Pendulum Music, installation de 1968, ouvre le spectacle. Un mouvement pendulaire est imprimé à deux microphones suspendus au-dessus de deux haut-parleurs, livrant un contrepoint d'effets de larsen. Les sons d'abord espacés deviennent omniprésents, à mesure que le micro ralentit et tend à l'immobilité. Cette entrée en matière prépare le spectateur au foisonnant Marimba Phase (1980), morceau non dansée où l'on apprécie le tonus et la maîtrise des deux percussionnistes impliqués. On sait l'attachement de De Keersmaeker à la musique jouée en direct, et la présence de l'ensemble Ictus sur le plateau contribue largement au déploiement de vibrations.
Pièce pour deux pianos, Piano Phase (1967) entraîne alors deux danseuses en robe légère, quasi jumelles, dans une rotation perpétuelle du corps, le bras droit animé d'un mouvement pendulaire. Comme l'exprime Jean-Luc Plouvier au clavier, « Anne Teresa n'a aucun goût pour les œuvres ouvertes où l'artiste se contente de disposer des chances, et s'en remet au public pour en apprécier la pertinence ». Découverte il y a vingt-cinq ans maintenant, cette expérience d'un temps cyclique posait les bases d'un credo chorégraphique : développer une danse sur des bases géométriques strictes, dictées par la structure même de l'écriture sonore – « des musiques à l'opposée d'une expression naturelle », confirme l'intéressée, sensible à la notion de nombre d'or.

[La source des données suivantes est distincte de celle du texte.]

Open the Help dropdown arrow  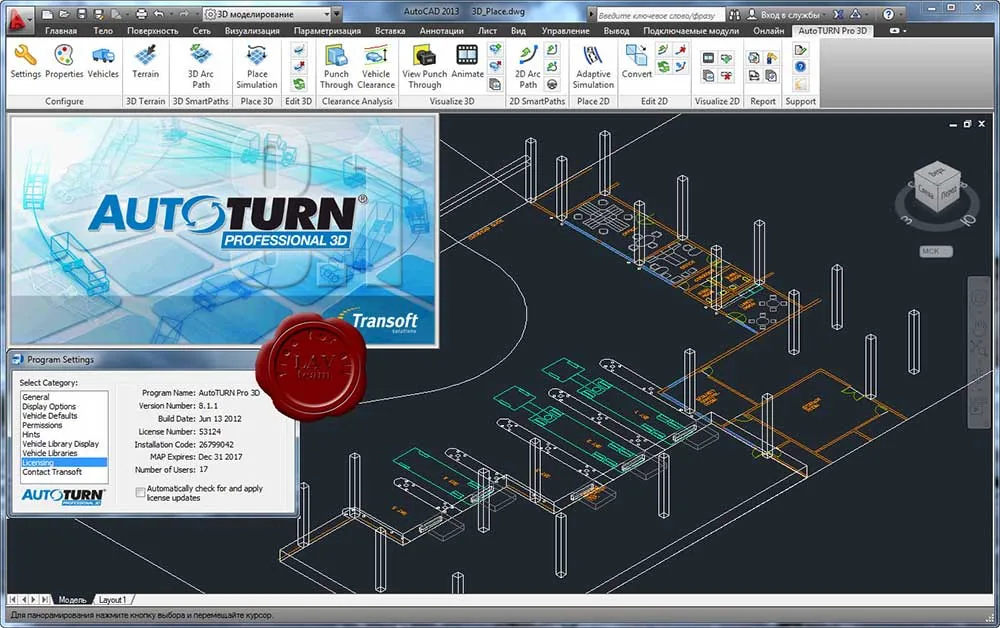902,14
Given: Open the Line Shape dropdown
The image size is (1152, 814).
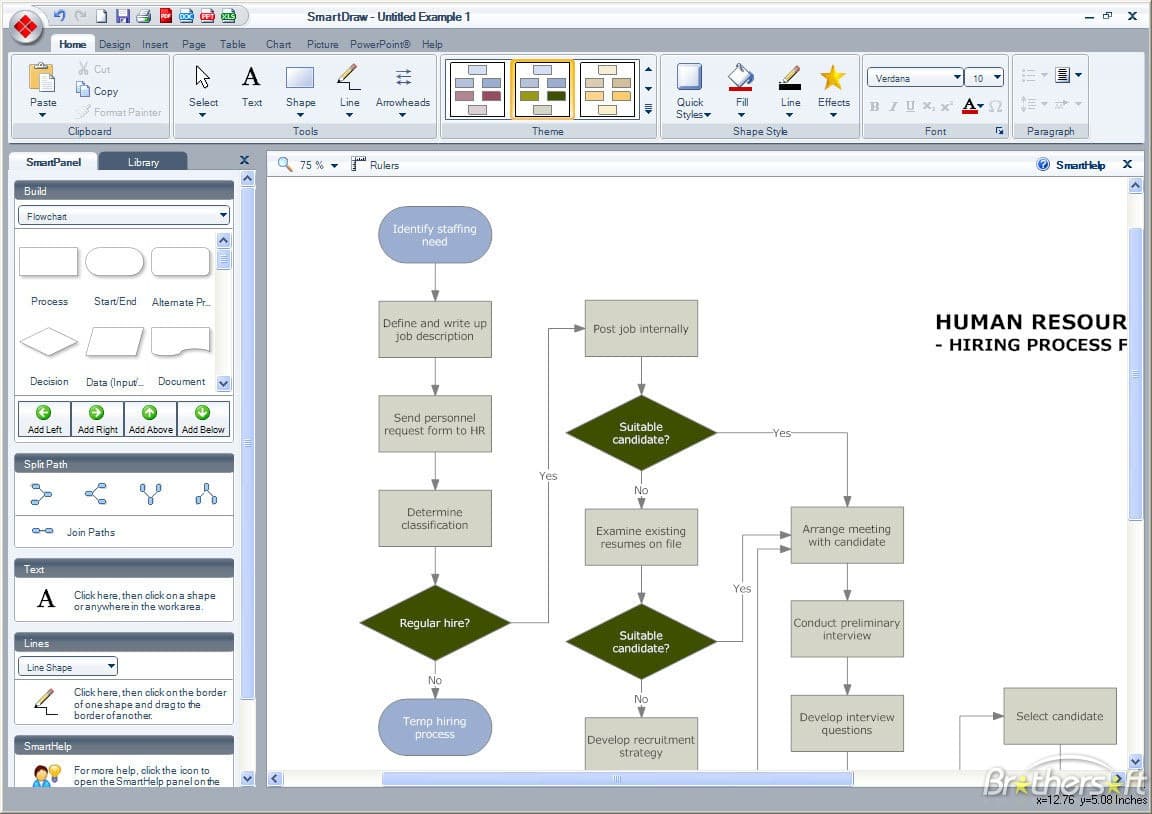Looking at the screenshot, I should [68, 667].
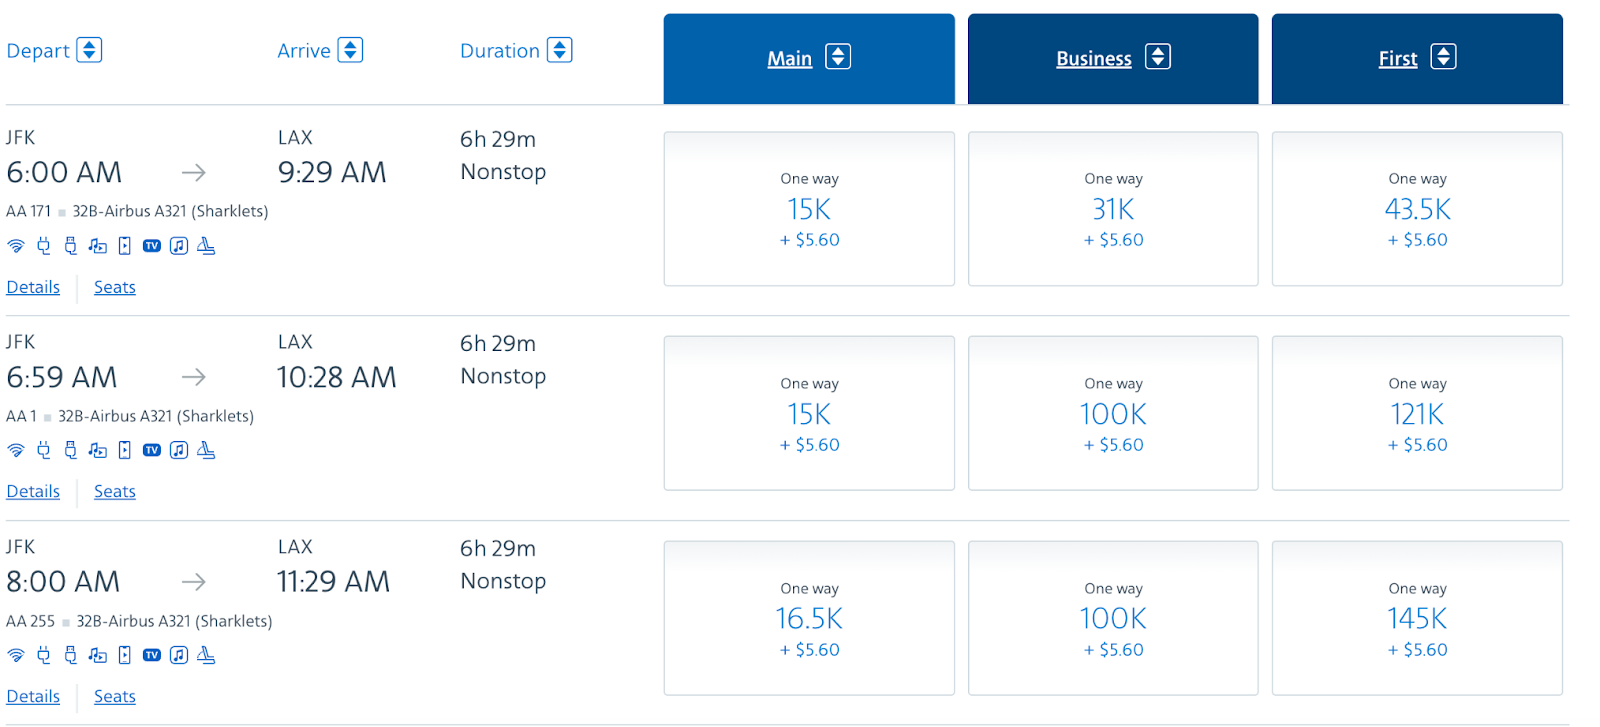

Pour Eight Lines, huit danseuses entrent et sortent d'un cercle lumineux découpé au sol, qui s'estompe à l'allumage d'autres projecteurs puis réapparaît. Énergie (bonds sur place, courses en diagonale) et sensualité (déhanchements, complicité souriante) donnent un côté païen à l'exécution, accompagnée par une flûte des plus dionysiaques (en bande son, malheureusement). Comme précédemment, Four Organs s'ouvre et se clôt sur le silence. Cette fois, accompagnés par des maracas et quatre orgues Hammond, ce sont cinq danseurs qui pénètrent sur scène. Dans une sorte de cohabitation indifférente – avant quelques chocs, frôlements ou agglomérats au final –, les protagonistes paraissent à la recherche de l'équilibre (pied levé, bras en croix, immobilité, etc.) plus que de l'élan.
Enfin, Drumming part I regroupe quatre percussionnistes et douze danseurs autour d'une bande de lumière. Antérieure aux deux créations (1997), cette chorégraphie offre un résumé généreux de l'art déployé ce soir – entrées successives, symétrie, tension, relâchement, blocage, retenue, etc. Dommage que la pièce qui l'introduisait – un rare et précieux Poème symphonique pour cent métronomes de György Ligeti, joués par quatre rangées d'instruments posés à l'avant-scène – ait provoqué les rires moqueurs ou gênés de spectateurs venus pour voir plus que pour écouter.